1. China’s Qingdao Tests Nine Million in Five Days – After a small outbreak, China somehow deployed enough tests, public outreach, and logistics to test a whole city. Meanwhile in the U.S…
2. The Town That Went Feral – “This is the so-called Free Town Project, a venture wherein a group of libertarian activists attempted to take over a tiny New Hampshire town, Grafton, and transform it into a haven for libertarian ideals—part social experiment, part beacon to the faithful, Galt’s Gulch meets the New Jerusalem. These people had found one another largely over the internet, posting manifestos and engaging in utopian daydreaming on online message boards. While their various platforms and bugbears were inevitably idiosyncratic, certain beliefs united them: that the radical freedom of markets and the marketplace of ideas was an unalloyed good; that “statism” in the form of government interference (above all, taxes) was irredeemably bad. Left alone, they believed, free individuals would thrive and self-regulate, thanks to the sheer force of “logic,” “reason,” and efficiency.” Soon the town slowly eroded, and new neighbors moved in – black bears.

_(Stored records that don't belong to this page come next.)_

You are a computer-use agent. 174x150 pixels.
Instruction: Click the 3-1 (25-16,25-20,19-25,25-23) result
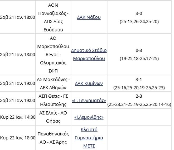[139, 83]
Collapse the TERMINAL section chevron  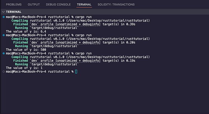[x=3, y=12]
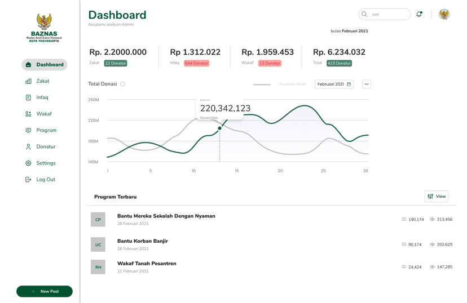Image resolution: width=467 pixels, height=303 pixels.
Task: Click the New Post button
Action: click(x=45, y=291)
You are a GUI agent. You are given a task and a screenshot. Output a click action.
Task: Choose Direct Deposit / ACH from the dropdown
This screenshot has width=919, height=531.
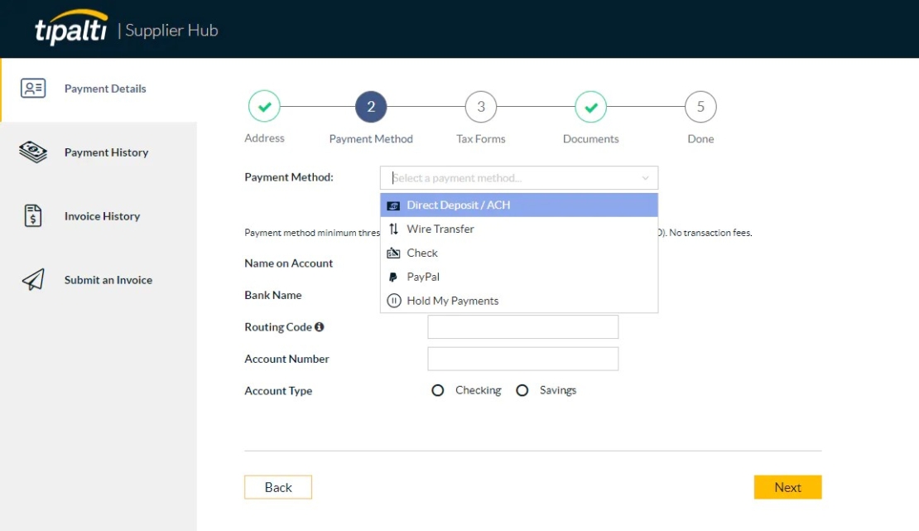[458, 205]
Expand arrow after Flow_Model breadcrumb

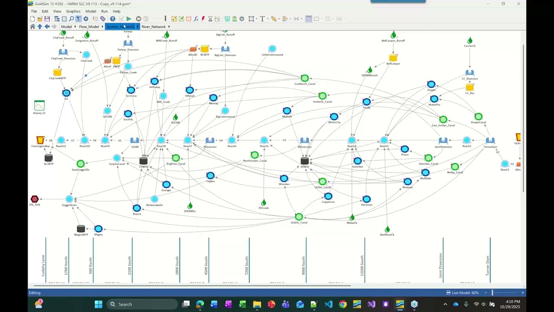[x=102, y=26]
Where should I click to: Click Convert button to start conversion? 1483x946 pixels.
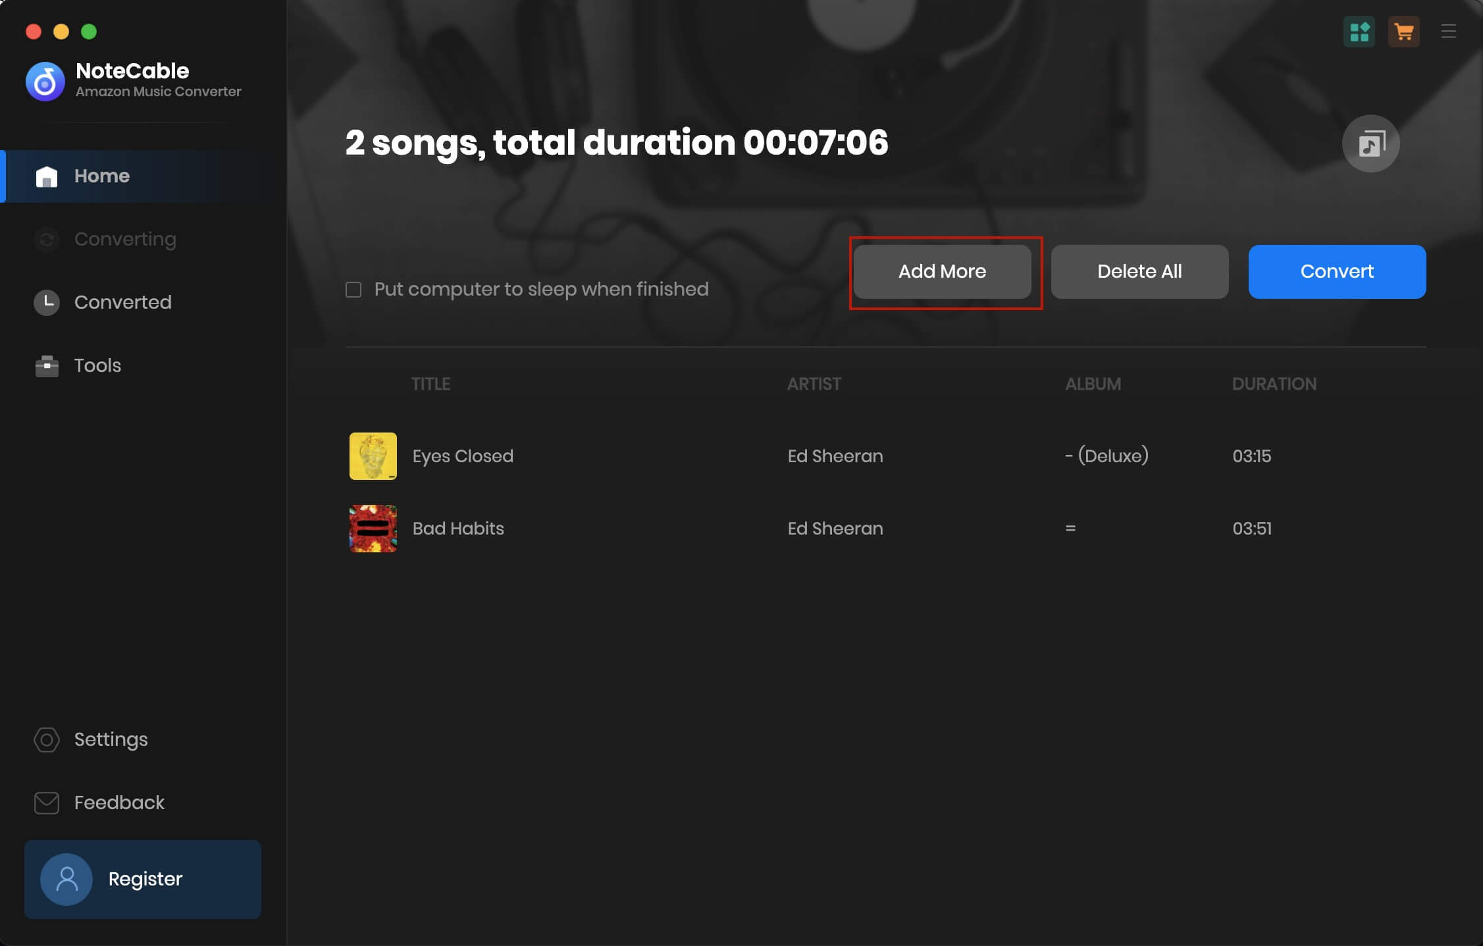pos(1337,271)
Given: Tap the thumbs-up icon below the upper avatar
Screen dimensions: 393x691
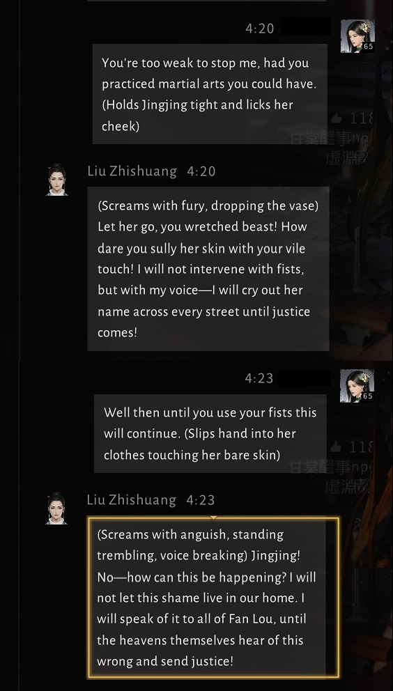Looking at the screenshot, I should [x=337, y=118].
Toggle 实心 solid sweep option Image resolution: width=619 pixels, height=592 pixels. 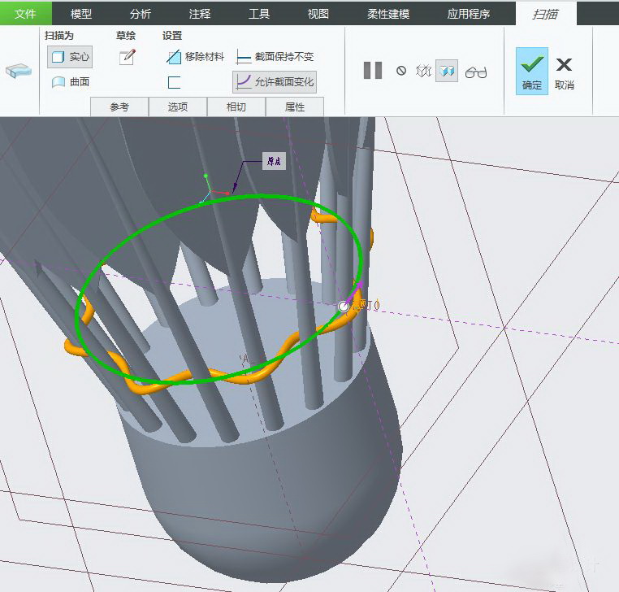click(70, 57)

3. 401k Fees Are Eating Your Retirement – It’s a great time to be a middleman, not so great for the worker trying to plan for retirement. “With more than $5.5 trillion invested in 401(k) plans, cutting costs to savers by even 0.4% would add more than $20 billion annually to the nest eggs of American workers.”
4. Constitutional Originalism – Written several years ago, this history remains extremely relevant with the latest Supreme Court appointee, Amy Coney Barrett. “No doubt historians investigate a plethora of historical meanings, often privileging exactly the kinds of subjective intents and understandings that public meaning originalists disparage—such as, for instance, the authorial intent that shaped a text’s production, the intellectual purposes that a text served, or the broader intellectual or cultural context from which a text emerged. But that choice is irrespective of knowing how to think historically. If the goal happens to be deciphering the public meaning of a historical text, then this foundational historical skill remains every bit as essential. The reason why is what originalists’ favored keyword searches (detailed above) fail to take into account: that, as Bernard Bailyn has put it, ‘the past is a different world.’”
5. After a 7-Month Wait, This Tourist Got Machu Picchu All to Himself – “Mr. Katayama’s original pass was scheduled for March 16, and he arrived two days before, at Aguas Calientes, a town at the foot of the mountain. But two days turned into weeks and then months. He rented a small apartment in the town and passed the time taking daily yoga classes, teaching local children how to box, and studying for various fitness and sports nutrition certification exams.”